You can customize how many (old) tables to keep with the --keep flag. For example, docsql ... --keep 5 will keep 5 version of the old table in MySQL:

mysql> SHOW TABLES;
+---------------------------------------+
| Tables_in_test                        |
+---------------------------------------+
| my_sample                             |
| my_sample_1518463163413558194_archive |
| my_sample_1518463168405819860_archive |
| my_sample_1518463173716215291_archive |
| my_sample_1518463231621589126_archive |
| my_sample_1518463650997899367_archive |
+---------------------------------------+

Table structure

docsql will make a few opinionated assumptions for you:

  • all fields in the table are VARCHAR(255)
  • it creates an docsql_id field used as a primary key
  • it adds an docsql_created_at with the timestamp when the rows were loaded into the table
  • will sanitize column names (taken from the spreadsheet) filtering out non alphanumeric characters

There are plans to make all of these configurable in the future through flags... ...PRs are more than welcome!

Other stuff?

It might be a good idea to run docsql --help to have a look at what's available.

Contributing

docsql is being developed through docker because... ...well, don't always have the Go toolchain with me!

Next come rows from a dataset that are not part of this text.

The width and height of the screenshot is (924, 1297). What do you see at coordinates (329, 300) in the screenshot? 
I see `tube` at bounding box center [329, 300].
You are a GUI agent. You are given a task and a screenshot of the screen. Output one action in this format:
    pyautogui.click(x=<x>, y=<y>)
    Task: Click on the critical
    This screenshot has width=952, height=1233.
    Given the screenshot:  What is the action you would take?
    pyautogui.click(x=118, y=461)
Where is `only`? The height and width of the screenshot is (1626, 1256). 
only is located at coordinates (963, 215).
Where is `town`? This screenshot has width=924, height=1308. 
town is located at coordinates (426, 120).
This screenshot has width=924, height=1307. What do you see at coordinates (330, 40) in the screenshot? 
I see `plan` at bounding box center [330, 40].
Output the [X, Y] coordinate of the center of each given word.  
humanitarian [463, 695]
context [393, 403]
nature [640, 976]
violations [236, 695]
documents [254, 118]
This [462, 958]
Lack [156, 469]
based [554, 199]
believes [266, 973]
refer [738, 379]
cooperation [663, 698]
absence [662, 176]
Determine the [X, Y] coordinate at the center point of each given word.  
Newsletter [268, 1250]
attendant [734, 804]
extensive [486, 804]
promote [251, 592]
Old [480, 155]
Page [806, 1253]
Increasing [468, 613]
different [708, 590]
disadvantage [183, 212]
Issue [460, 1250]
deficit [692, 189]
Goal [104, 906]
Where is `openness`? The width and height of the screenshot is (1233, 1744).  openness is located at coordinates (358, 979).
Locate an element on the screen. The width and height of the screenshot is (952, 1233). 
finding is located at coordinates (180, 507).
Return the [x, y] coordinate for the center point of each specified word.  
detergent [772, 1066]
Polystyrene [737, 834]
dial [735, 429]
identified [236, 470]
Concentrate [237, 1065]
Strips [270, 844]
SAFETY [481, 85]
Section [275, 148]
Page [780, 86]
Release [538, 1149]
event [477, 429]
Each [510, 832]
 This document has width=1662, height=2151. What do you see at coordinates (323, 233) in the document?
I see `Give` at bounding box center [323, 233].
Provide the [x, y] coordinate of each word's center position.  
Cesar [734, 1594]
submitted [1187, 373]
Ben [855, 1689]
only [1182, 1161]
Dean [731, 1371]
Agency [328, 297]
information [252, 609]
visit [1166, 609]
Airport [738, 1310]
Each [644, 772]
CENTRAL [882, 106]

Anyhow, it should be fairly straighforward to get running:

  • make build_docker, will build the docker container used to develop
  • make test ARGS="go run main.go -d $YOUR_TEST_DOC -t $TABLE -c $MYSQL_CONNECTION_STRING" will build and run docsql on the fly
  • make release when you want to generate a release binary (under builds/)

Feel free to rant or, even better, fix some of my crappy code through a pull request!

Tests

tommy

Ideas

  • if a column ends in :index it should be indexed
  • ability to alter the CREATE TABLE via flags
  • abort if some basic checks don't pass (ie. minmum number of rows when someone nukes the doc by mistake)